Next.js is a framework that makes it easy to create Universal web apps in React. With Next.js, React pages are automatically rendered on both client and server side, without the hassle of setting up dependancies like webpack or babel and with automatic routing.
This is a Next.js project that shows provides an example of how to use Next.js in a 'real world' project with Express (the popular web server framework for Node.js), reactstrap (Boostrap 4 for React), with REST APIs and incorporates a working authentication system that supports both oAuth and Email using Passport (a popular authentication framework for Node.js).
This project exists to make it easier to get started with creating Universal apps in React.

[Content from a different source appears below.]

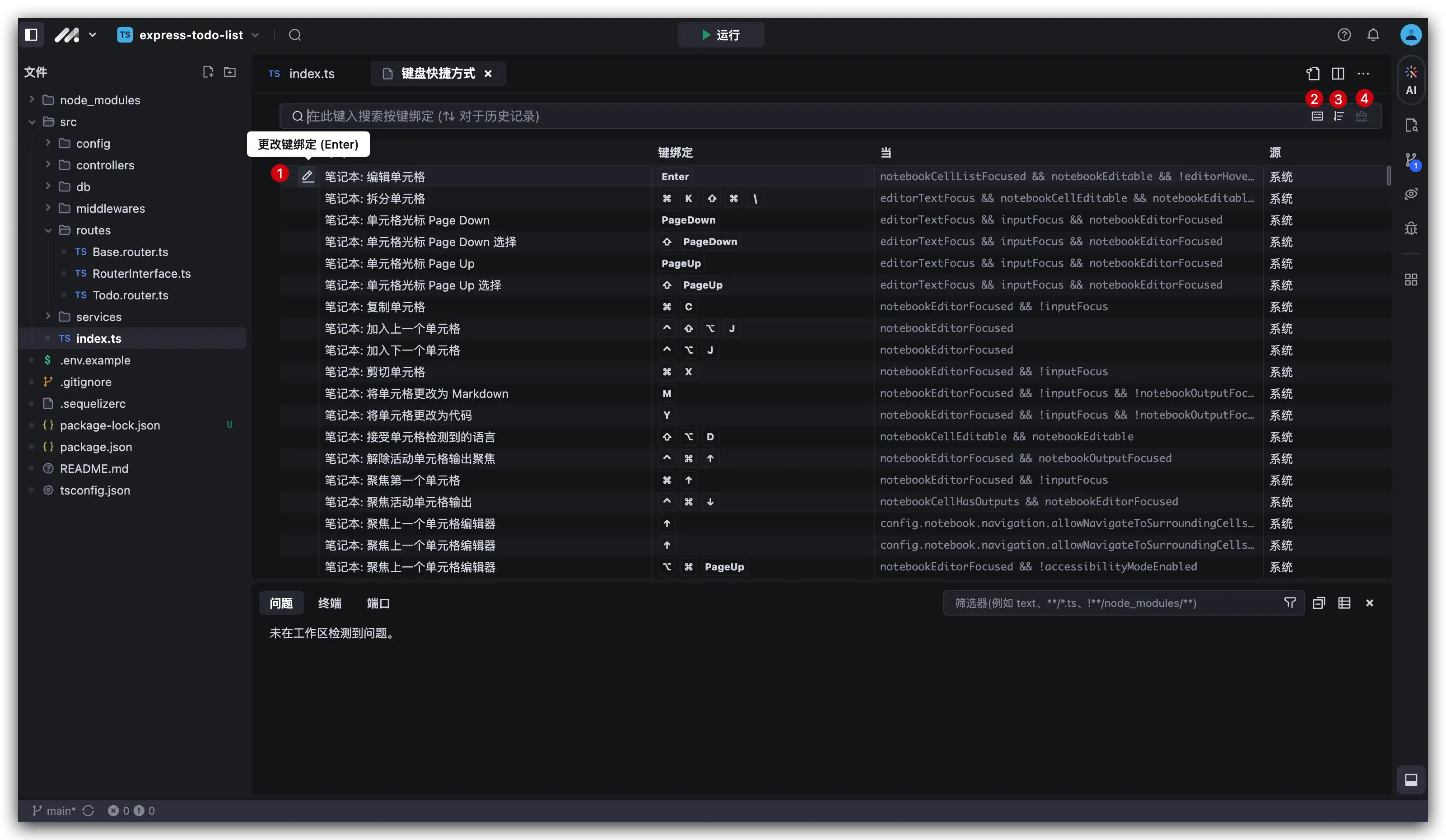Image resolution: width=1446 pixels, height=840 pixels.
Task: Switch to the 终端 tab
Action: coord(329,603)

You are invited to use it as a refernce or to copy it and use it as a base for your own projects. Contributions to improve this project are welcome.

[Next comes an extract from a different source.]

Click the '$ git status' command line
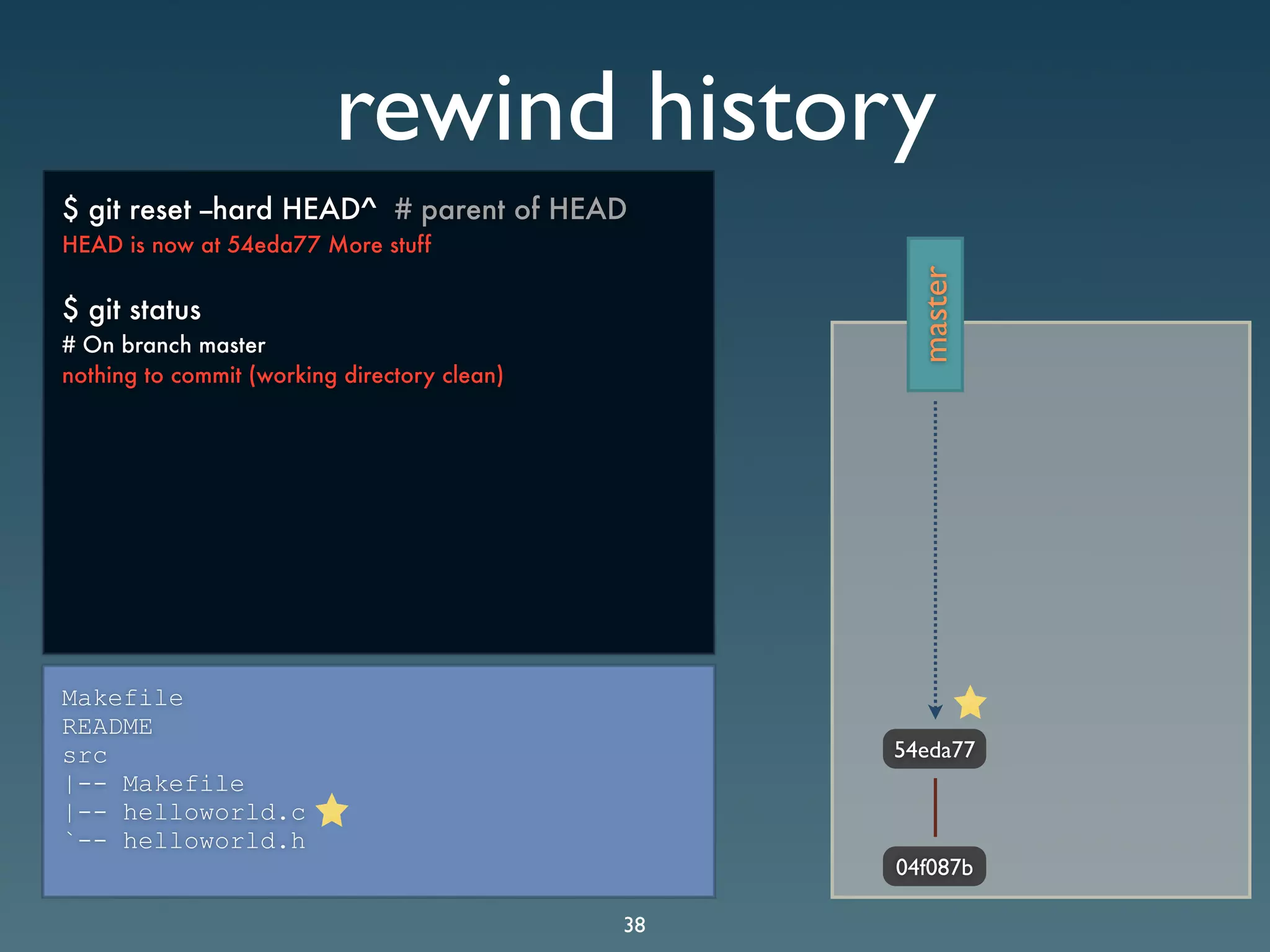 (132, 309)
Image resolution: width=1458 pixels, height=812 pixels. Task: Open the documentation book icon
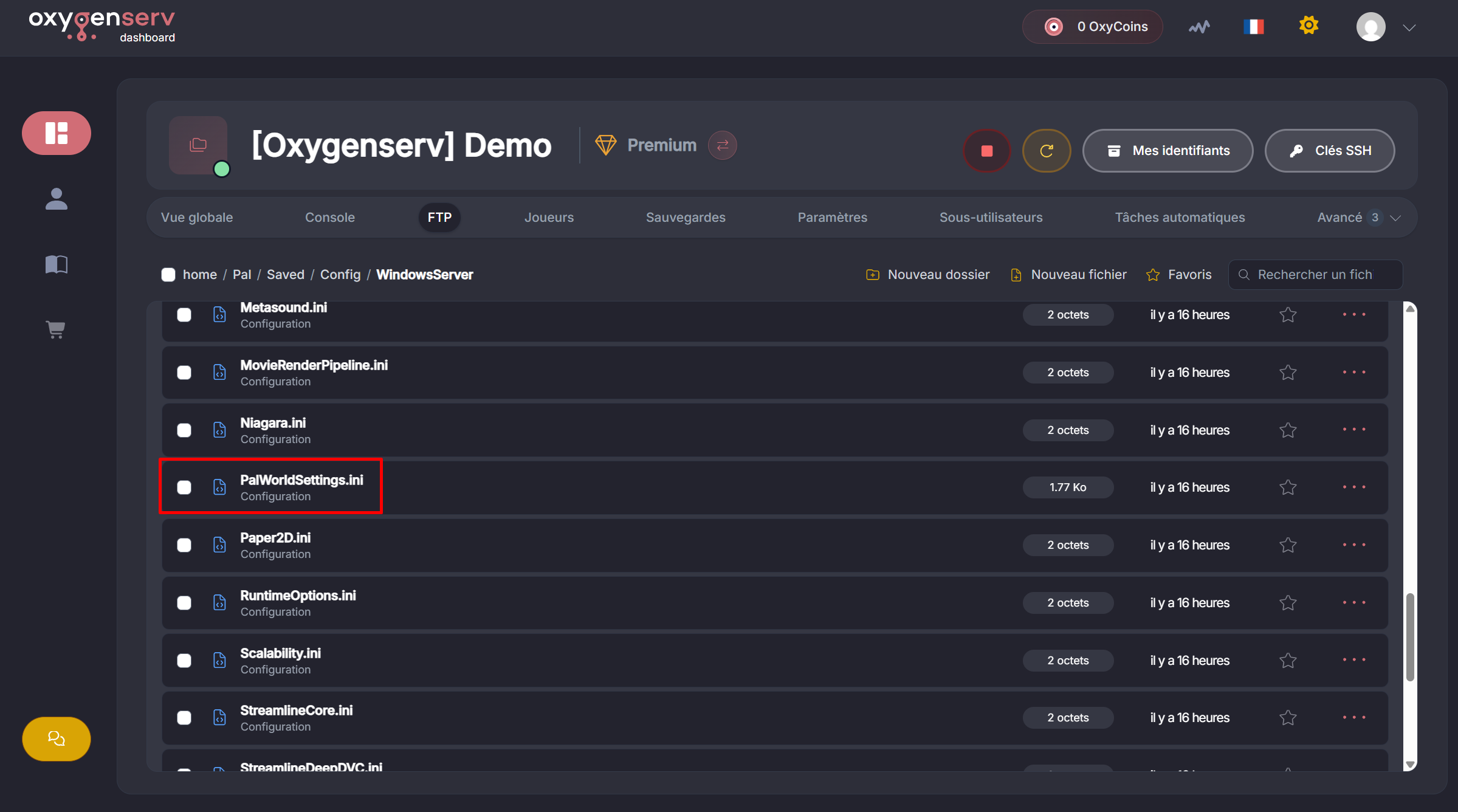pyautogui.click(x=56, y=264)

You can try it out at https://nextjs-starter.now.sh
The demo is hosted on Next.js creators Zeit's cloud platform.
To get started in development mode, just clone the repository and run:
npm install
npm run dev
Note: If you are running on Windows run install --noptional flag (i.e. npm install --no-optional
) which will skip installing fsevents.
If you wanted to run this site in production run:
npm install
npm run build
npm start
You should run the the build step again any time you make changes to pages or components.
Note: If you are already running a webserver on port 80 (e.g. Macs usually have the Apache webserver running on port 80) you can still start the example in production mode by passing a different port as an Environment Variable when starting (e.g. PORT=3000 npm start
).
If you configure a .env file (just copy .env.default over to '.env' and fill in the options) you can configure a range of options.
See the AUTHENTICATION.md for how to set up oAuth if you want to do that. It suggested you start with Twitter as it's the easiest to get working.
To deploy on Zeit's cloud platform now
just install it, clone this repository and run now
in the working directory:
npm install -g now
now
If you configure a .env file now
will include it when deploying if you use the -E option to deploy:
now -E
If you want to have your local .env
file contain variables for local development and have a different sent of varaibles you use in production or staging, you can create additional .env files and tell now
to use a specific
file when deploying.
For example:
now -E production.env
If you configure a .env file with value for LOGS_SECRET and deploy with now -E
you can use now-logs to view logs remotely.
npm install -g now-logs
now-logs my-secret-value
Style formatting is enforced with the JavaScript style linter xo which is invoked when running npm test
.
Reflecting how most examples of Next.js are written, in package.json
we have configured 'xo' to tell it this project uses spaces (not tabs) in both JavaScript and JSX and to not use semicolons.
xo needs to be installed globally:
install -g xo
You can check linting by running xo
or by running npm test
.
Note: There are currently no application specific tests, beyond style checking.